Source data:
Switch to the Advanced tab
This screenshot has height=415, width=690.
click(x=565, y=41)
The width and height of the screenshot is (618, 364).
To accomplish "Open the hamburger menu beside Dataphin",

* * *

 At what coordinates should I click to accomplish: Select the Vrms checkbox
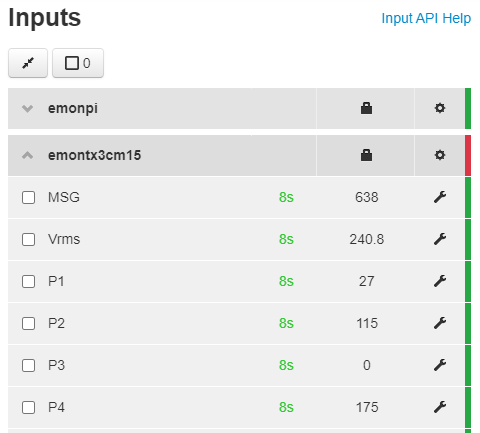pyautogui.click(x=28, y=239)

What to do: Reproduce verbatim the lines above, from the line with "Switch to the Advanced tab" through the line with "the hamburger menu".

Output of the exercise:
Switch to the Advanced tab
This screenshot has height=415, width=690.
click(x=565, y=41)
The width and height of the screenshot is (618, 364).
To accomplish "Open the hamburger menu beside Dataphin",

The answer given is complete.